Book Colonial Rosary

    Book Details:
  • Author : Alison Lake
  • Publisher : Ohio University Press
  • Release : 2006
  • ISBN : 0804010846
  • Pages : 265 pages

Download or read book Colonial Rosary written by Alison Lake and published by Ohio University Press. This book was released on 2006 with total page 265 pages. Available in PDF, EPUB and Kindle. Book excerpt: California would be a different place today without the imprint of Spanish culture and the legacy of Indian civilization. The colonial Spanish missions that dot the coast and foothills between Sonoma and San Diego are relics of a past that transformed California's landscape and its people. In a spare and accessible style, Colonial Rosary looks at the complexity of California's Indian civilization and the social effects of missionary control. While oppressive institutions lasted in California for almost eighty years under the tight reins of royal Spain, the Catholic Church, and the government of Mexico, letters and government documents reveal the missionaries' genuine concern for the Indian communities they oversaw for their health, spiritual upbringing, and material needs.
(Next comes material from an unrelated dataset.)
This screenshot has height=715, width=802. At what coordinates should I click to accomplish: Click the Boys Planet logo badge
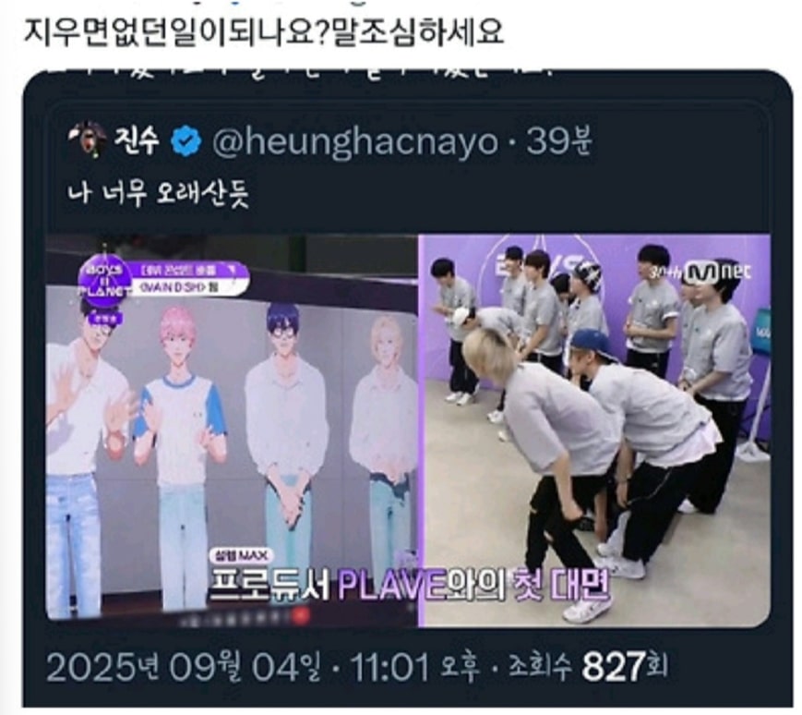(102, 284)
With its balanced attention to the variety of sources on the mission period, Colonial Rosary illuminates ongoing debates over the role of the Franciscan missions in the settlement of California. By sharing the missions' stories of tragedy and triumph, author Alison Lake underlines the importance of preserving these vestiges of California's prestatehood period. An illustrated tour of the missions as well as a sensitive record of their impact on California history and culture, Colonial Rosary brings the story of the Spanish missions of California alive.